**What you are asked to do**
Set down the lines of the data exactly, starting at the first and stopping after the line containing "Task: Click the Web Client process node".

**Data supplied**
::::

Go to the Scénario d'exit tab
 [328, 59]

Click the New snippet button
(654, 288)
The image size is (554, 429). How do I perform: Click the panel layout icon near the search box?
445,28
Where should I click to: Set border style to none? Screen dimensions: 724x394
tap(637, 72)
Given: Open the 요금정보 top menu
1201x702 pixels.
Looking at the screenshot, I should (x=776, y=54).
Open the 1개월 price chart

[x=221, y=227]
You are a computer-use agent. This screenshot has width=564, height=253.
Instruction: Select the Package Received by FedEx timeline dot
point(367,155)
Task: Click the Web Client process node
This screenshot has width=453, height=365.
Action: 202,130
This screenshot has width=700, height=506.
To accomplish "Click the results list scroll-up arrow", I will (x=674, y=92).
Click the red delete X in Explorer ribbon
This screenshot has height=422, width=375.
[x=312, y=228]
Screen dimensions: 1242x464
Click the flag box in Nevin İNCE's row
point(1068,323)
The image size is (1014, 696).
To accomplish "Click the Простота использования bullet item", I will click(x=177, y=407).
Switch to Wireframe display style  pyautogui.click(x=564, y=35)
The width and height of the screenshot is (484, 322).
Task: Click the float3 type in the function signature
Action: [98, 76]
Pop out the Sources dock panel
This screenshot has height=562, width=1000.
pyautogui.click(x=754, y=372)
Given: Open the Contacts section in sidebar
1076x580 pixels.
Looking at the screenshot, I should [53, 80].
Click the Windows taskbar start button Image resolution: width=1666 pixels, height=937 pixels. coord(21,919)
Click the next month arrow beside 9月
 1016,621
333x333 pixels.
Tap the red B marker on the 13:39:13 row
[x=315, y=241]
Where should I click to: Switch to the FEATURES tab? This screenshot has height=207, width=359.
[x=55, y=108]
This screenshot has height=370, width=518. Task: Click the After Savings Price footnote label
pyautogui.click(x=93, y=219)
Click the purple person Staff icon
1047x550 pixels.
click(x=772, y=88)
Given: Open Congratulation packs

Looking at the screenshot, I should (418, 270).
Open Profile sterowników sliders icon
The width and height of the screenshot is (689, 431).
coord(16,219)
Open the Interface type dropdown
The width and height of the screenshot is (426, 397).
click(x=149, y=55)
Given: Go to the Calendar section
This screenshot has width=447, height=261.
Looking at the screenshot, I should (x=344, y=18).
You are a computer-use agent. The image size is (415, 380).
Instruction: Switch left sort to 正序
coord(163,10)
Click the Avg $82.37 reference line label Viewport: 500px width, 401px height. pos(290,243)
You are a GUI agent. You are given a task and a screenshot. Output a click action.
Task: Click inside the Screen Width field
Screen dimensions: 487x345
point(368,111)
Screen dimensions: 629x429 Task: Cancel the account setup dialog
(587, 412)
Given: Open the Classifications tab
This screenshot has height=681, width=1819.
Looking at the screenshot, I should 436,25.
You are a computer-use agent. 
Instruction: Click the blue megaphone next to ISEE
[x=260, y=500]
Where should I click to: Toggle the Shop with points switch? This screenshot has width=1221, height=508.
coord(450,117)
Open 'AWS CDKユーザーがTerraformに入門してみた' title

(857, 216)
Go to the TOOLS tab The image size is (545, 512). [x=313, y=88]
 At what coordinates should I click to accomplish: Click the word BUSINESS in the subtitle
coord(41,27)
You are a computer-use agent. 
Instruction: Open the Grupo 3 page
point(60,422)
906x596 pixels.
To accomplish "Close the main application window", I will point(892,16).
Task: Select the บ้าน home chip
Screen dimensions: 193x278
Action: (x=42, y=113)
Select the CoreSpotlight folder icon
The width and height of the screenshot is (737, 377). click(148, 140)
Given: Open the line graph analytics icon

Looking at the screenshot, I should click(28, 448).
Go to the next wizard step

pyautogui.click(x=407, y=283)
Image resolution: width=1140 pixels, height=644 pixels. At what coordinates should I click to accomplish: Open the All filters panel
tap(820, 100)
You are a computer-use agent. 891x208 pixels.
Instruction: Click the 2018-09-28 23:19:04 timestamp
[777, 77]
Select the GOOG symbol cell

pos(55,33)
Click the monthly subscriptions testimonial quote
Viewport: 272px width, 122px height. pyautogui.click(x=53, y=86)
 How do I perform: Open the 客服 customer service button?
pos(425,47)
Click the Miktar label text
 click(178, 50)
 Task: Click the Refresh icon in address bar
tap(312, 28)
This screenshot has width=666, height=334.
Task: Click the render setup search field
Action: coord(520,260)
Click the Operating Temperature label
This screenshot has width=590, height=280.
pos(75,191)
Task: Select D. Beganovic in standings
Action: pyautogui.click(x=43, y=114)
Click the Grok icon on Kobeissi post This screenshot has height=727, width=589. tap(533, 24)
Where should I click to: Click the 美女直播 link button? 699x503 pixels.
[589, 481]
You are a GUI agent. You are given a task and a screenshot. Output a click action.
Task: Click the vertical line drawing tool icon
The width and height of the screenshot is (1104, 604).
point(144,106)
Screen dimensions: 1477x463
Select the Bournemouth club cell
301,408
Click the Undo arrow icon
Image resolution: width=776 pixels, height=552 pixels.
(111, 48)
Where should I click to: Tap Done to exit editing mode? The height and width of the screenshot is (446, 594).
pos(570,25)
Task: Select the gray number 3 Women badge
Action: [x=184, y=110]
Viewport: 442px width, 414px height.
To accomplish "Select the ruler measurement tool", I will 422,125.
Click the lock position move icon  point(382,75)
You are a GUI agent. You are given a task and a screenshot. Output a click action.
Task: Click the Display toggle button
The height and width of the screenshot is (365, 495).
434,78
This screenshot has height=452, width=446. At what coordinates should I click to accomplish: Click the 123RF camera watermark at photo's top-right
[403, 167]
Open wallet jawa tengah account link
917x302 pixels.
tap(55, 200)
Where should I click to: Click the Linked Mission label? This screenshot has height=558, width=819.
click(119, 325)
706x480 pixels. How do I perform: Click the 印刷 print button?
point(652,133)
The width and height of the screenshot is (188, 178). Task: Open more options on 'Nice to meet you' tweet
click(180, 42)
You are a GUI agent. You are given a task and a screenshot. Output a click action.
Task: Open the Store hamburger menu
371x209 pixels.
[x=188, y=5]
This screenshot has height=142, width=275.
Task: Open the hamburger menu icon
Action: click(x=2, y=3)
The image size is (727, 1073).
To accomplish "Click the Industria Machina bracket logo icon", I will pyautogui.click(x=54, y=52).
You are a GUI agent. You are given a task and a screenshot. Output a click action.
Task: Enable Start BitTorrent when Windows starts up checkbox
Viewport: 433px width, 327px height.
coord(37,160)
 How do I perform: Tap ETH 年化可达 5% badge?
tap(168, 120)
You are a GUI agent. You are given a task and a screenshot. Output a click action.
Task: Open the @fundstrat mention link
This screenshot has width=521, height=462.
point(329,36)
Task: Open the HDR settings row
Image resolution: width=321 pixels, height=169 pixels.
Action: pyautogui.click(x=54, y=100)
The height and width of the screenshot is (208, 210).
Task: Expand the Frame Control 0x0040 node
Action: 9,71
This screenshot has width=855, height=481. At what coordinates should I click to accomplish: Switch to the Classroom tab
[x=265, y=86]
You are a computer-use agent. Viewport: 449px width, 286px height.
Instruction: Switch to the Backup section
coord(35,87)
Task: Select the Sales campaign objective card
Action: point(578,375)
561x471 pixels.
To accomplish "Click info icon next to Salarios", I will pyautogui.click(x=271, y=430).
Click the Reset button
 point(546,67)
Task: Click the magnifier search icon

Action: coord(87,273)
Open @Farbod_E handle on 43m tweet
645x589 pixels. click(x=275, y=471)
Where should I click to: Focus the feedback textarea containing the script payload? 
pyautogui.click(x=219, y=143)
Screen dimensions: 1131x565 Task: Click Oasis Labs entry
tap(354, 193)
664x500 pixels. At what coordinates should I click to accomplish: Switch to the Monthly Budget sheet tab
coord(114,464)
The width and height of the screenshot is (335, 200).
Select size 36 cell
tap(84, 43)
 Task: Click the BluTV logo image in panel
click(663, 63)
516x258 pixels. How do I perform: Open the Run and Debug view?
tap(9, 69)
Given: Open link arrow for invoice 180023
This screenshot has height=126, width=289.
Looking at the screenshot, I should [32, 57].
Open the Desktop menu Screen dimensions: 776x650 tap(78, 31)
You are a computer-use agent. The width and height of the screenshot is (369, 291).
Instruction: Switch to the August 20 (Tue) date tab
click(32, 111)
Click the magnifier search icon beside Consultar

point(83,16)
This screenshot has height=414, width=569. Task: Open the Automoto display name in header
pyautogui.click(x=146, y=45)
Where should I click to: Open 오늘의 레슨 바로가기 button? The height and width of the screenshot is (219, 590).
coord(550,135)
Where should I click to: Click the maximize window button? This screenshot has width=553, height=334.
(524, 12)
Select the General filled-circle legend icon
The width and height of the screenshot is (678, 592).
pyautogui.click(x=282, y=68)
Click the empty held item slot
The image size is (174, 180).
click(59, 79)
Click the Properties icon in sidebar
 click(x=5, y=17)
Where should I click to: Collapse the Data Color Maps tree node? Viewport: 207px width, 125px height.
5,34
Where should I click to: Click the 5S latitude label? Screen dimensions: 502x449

::::

**Exercise result**
Go to the Scénario d'exit tab
 [328, 59]

Click the New snippet button
(654, 288)
The image size is (554, 429). How do I perform: Click the panel layout icon near the search box?
445,28
Where should I click to: Set border style to none? Screen dimensions: 724x394
tap(637, 72)
Given: Open the 요금정보 top menu
1201x702 pixels.
Looking at the screenshot, I should (x=776, y=54).
Open the 1개월 price chart

[x=221, y=227]
You are a computer-use agent. This screenshot has width=564, height=253.
Instruction: Select the Package Received by FedEx timeline dot
point(367,155)
Task: Click the Web Client process node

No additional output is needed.